-- START OF Record excerpts --
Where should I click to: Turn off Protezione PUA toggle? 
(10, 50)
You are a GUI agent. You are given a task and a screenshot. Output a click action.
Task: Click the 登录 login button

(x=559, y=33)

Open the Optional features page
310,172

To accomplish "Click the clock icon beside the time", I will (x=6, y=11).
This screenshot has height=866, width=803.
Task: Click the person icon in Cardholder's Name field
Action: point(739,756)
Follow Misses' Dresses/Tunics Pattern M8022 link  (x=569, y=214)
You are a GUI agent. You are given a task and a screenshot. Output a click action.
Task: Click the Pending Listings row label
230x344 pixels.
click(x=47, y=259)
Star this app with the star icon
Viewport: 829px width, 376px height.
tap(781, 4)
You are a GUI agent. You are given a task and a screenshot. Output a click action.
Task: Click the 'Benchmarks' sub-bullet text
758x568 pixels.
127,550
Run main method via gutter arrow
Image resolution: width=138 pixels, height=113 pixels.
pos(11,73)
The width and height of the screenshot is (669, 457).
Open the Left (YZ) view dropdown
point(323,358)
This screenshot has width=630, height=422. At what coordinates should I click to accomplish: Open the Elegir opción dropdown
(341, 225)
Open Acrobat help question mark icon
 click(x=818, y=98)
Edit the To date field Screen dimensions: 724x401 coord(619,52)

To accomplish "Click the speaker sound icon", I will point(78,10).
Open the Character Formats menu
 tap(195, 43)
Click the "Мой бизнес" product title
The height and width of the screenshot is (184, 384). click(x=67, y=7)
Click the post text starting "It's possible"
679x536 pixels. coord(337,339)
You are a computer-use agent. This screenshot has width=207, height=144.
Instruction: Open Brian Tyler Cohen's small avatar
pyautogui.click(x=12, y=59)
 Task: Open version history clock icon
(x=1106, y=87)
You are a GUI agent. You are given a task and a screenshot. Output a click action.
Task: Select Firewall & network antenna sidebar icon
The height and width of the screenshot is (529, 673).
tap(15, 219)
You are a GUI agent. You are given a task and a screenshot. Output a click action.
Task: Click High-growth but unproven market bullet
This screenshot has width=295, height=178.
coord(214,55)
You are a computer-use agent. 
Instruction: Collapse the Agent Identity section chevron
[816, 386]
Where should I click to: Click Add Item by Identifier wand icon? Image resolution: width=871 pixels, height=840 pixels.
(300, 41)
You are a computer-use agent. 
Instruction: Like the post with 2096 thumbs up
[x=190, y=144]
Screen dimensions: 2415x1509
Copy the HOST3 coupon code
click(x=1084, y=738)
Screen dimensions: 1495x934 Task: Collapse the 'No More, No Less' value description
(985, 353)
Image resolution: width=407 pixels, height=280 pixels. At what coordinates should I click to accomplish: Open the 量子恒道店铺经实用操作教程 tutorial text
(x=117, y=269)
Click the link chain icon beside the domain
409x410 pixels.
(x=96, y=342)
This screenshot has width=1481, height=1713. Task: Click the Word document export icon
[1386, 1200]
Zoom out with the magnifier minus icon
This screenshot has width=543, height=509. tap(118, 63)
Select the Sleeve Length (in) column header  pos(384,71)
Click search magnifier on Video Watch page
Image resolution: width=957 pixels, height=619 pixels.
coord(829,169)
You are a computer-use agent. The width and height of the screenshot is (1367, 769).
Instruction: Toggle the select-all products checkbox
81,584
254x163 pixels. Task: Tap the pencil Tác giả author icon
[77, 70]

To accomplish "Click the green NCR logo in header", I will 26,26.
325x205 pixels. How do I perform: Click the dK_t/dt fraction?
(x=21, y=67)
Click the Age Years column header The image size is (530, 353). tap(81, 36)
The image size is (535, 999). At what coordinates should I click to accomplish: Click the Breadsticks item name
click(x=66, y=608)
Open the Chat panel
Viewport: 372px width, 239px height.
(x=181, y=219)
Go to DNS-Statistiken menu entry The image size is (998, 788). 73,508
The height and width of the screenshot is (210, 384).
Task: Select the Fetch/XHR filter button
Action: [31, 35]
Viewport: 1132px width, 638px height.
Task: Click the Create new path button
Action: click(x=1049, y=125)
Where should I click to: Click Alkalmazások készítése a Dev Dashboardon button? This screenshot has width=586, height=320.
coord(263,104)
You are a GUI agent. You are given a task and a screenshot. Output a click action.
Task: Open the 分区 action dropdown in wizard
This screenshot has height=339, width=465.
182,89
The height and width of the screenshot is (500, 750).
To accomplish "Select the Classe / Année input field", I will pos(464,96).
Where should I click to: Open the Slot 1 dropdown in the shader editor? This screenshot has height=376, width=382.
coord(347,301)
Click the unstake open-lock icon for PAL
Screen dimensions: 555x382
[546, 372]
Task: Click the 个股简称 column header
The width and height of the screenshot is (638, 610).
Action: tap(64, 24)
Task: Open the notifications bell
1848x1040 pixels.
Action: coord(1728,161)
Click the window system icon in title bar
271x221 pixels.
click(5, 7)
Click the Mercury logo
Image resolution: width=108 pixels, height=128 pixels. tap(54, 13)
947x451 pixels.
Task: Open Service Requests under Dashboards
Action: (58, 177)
-- END OF Record excerpts --
Output the lines of the records as a JSON list of strings, one string per line and blank lines excluded, beginning at the line that contains "254x163 pixels. Task: Tap" and stopping after the line that contains "(x=181, y=219)". Include only those lines.

[
  "254x163 pixels. Task: Tap the pencil Tác giả author icon",
  "[77, 70]",
  "To accomplish \"Click the green NCR logo in header\", I will 26,26.",
  "325x205 pixels. How do I perform: Click the dK_t/dt fraction?",
  "(x=21, y=67)",
  "Click the Age Years column header The image size is (530, 353). tap(81, 36)",
  "The image size is (535, 999). At what coordinates should I click to accomplish: Click the Breadsticks item name",
  "click(x=66, y=608)",
  "Open the Chat panel",
  "Viewport: 372px width, 239px height.",
  "(x=181, y=219)"
]